On June 26, 2001, Petitioner Terry Pressley (“Pressley” or “Petitioner”) filed a petition for writ of habeas corpus pursuant to 28 U.S.C. § 2254 (“Petition”) challenging his February 12,1997 conviction in Supreme Court, New York County, for rape, sodomy, and sexual abuse in violation of N.Y. Penal Law §§ 110/130.65(1), 130.50(1), 130.65(1). On February 9, 1999, the New York State Supreme Court denied Petitioner’s CPL § 440.10 motion to vacate the judgment of conviction and set aside his sentence, following an evidentiary hearing. Decision and Order of Supreme Court, New York County, dated February 9, 1999. On March 25, 1999, Petitioner’s conviction was affirmed by the Appellate Division, First Judicial Department. People v. Pressley, 259 A.D.2d 416, 688 N.Y.S.2d 20 (1st Dep’t 1999) (“[w]e find no basis to disturb the factual determination of the court that defendant was informed of the additional charge[s] being considered by the Grand Jury [prior to testifying before the Grand Jury] ... defendant received meaningful representation at the Grand Jury stage [and][w]e perceive no abuse of sentencing discretion”). 1 Leave to appeal to the New York State Court of Appeals was granted on June 28, 1999. See Order Granting Leave, dated June 28, 1999. On April 6, 2000, the Court of Appeals affirmed Petitioner’s conviction and sentence. People v. Pressley, 94 N.Y.2d 935, 936-37, 708 N.Y.S.2d 32, 729 N.E.2d 689 (2000) (finding, inter alia, that the issue of proper notice as to the additional charge was “unpreserved” for review and “that defendant received meaningful representation before the Grand Jury and at trial.”).

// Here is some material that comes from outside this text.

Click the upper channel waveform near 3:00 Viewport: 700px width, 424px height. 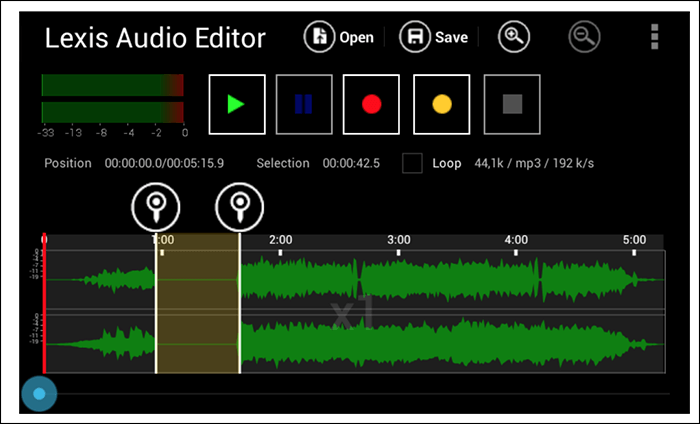click(399, 280)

In his Petition, Pressley alleges, among other things, that: (1) his Fifth and Sixth Amendment rights were violated because he was confronted with additional charges during his appearance before the grand jury; (2) he was denied effective assistance of counsel with respect to his grand jury *351 appearance; and (3) his sentence of 19-26 years constitutes cruel and unusual punishment. Respondent opposed the Petition on November 21, 2001. Petitioner filed a reply on February 22, 2002.

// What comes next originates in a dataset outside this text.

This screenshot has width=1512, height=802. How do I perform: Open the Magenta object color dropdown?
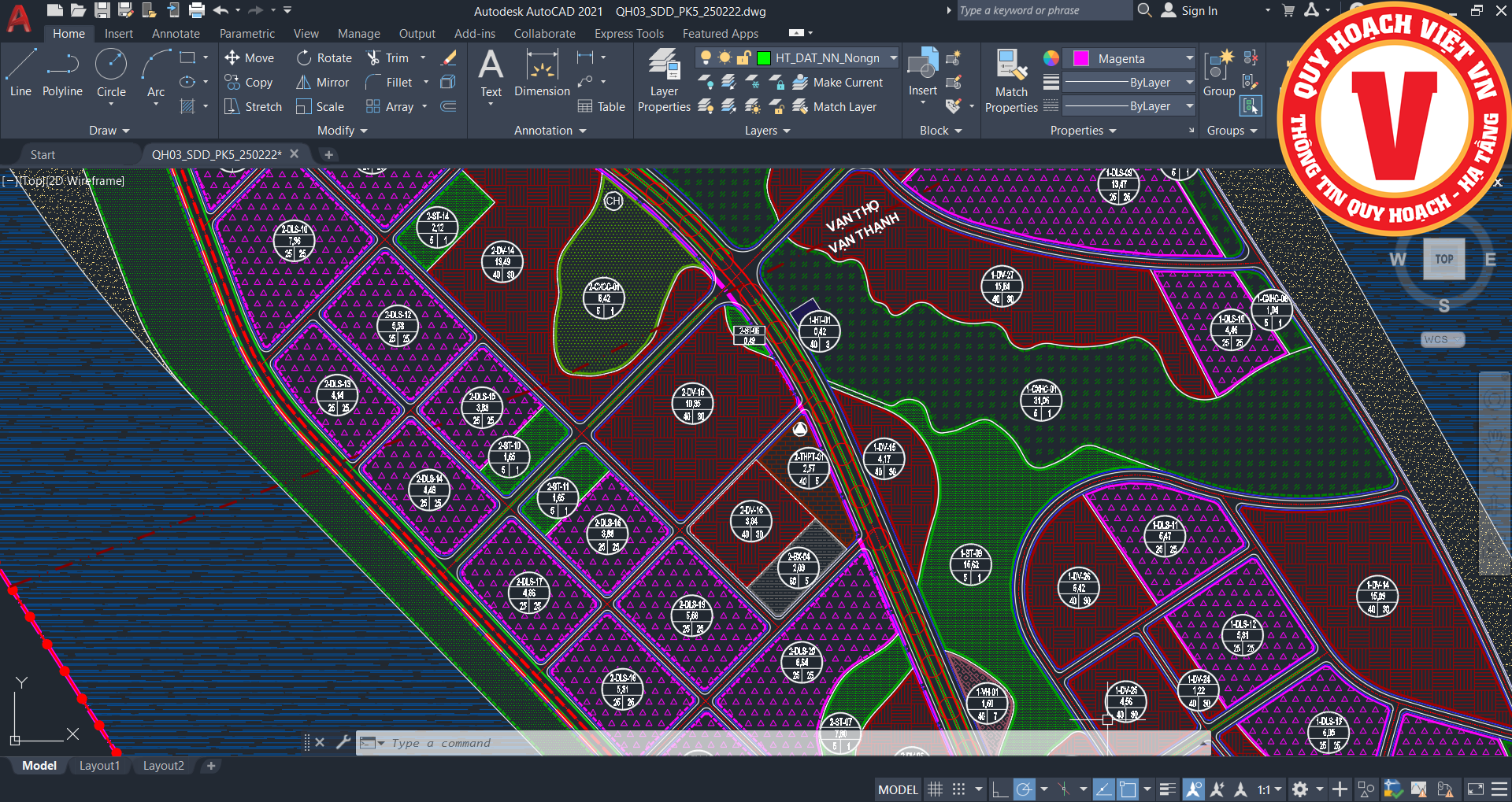pos(1189,58)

On September 10, 2002, United States Magistrate Judge Gabriel W. Gorenstein, to whom this matter had been referred, issued a thoughtful and comprehensive Report and Recommendation (“Report”) recommending that Pressley’s Petition for a writ of habeas corpus be denied, Report at 353, because his Fifth and Sixth Amendment claims are procedurally barred and, in any event, “Pressley has not made out a claim of ineffective assistance of counsel.” Id. at 361-62. In addition, the Magistrate concluded that Pressley’s sentence was not in violation of the Eighth Amendment, considering, among other things, the gravity of his crimes, his prior record, and comparable sentences. Id. at 367-68.

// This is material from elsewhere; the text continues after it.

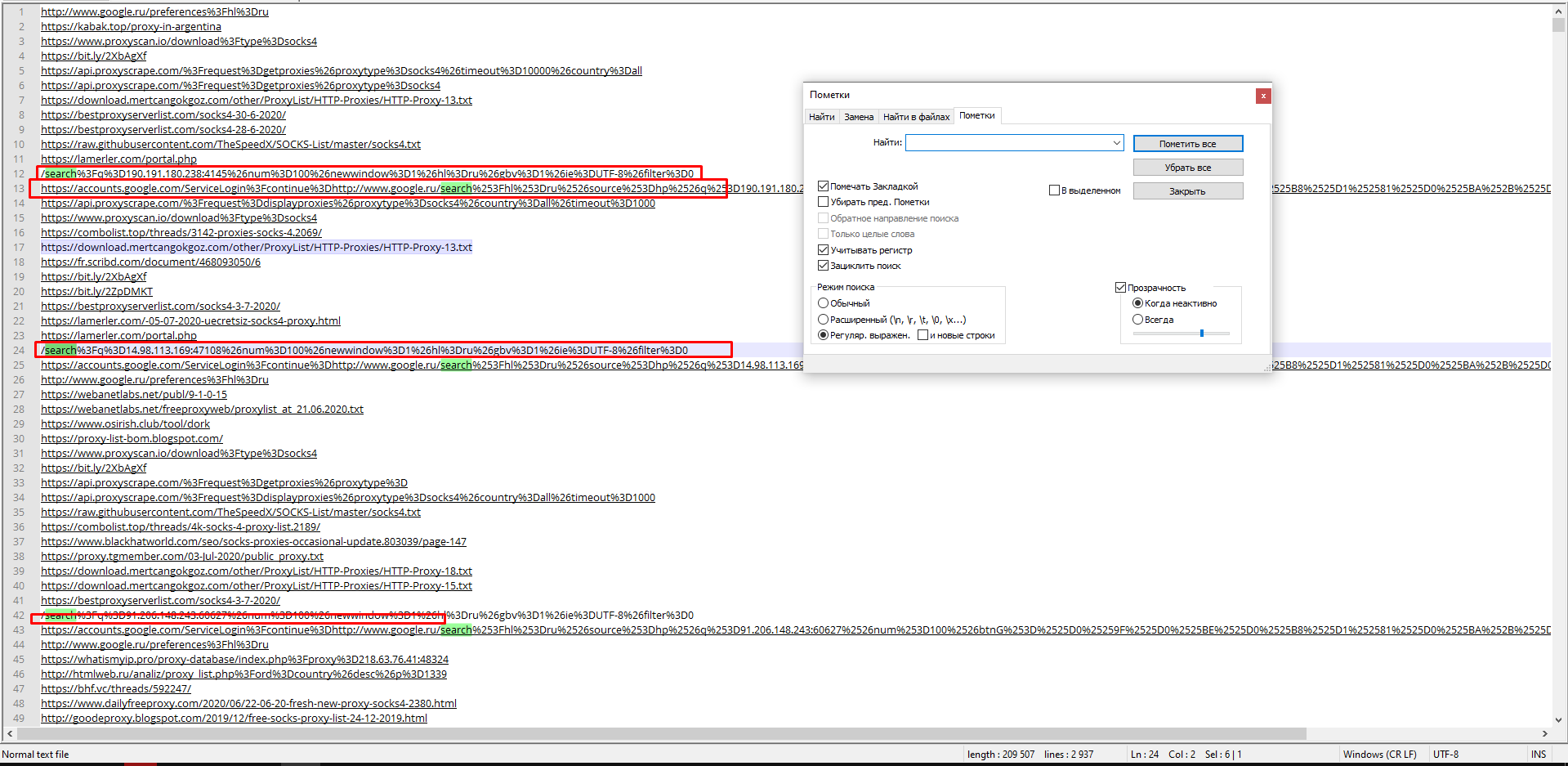Image resolution: width=1568 pixels, height=766 pixels.
Task: Switch to the Замена tab
Action: pos(859,117)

The Report advised that “[p]ursuant to 28 U.S.C. § 636(b)(1) and Rule 72(b) of the Federal Rules of Civil Procedure, the parties have ten (10) days from service of this Report to file any written objections.” Id. On December 13, 2002, Petitioner filed objections to the Report (“Petitioner’s Objections”). As of this date, no objections have been filed by the Respondent. For the reasons set forth below, the Report is adopted in its entirety.

II. Standard of Review

The court may adopt those portions of a Magistrate’s report to which no objections have been made and which are not facially erroneous. See Fed.R.Civ.P. 72(b); see, e.g., Pizarro v. Bartlett, 776 F.Supp. 815, 817 (S.D.N.Y.1991); Nelson v. Smith, 618 F.Supp. 1186, 1189 (S.D.N.Y.1985). The court conducts a de novo review of those portions of a Magistrate’s report to which objections have been made. See, e.g., Letizia v. Walker, 1998 WL 567840 at *1 (W.D.N.Y. Aug.2, 1998); Pizarro, 776 F.Supp. at 817. Once objections are received, a district judge may accept, reject, or modify, in whole or in part, the findings and recommendations of the Magistrate. See, e.g., DeLuca v. Lord, 858 F.Supp. 1330, 1345 (S.D.N.Y.1994); Walker v. Hood, 679 F.Supp. 372, 374 (S.D.N.Y.1988).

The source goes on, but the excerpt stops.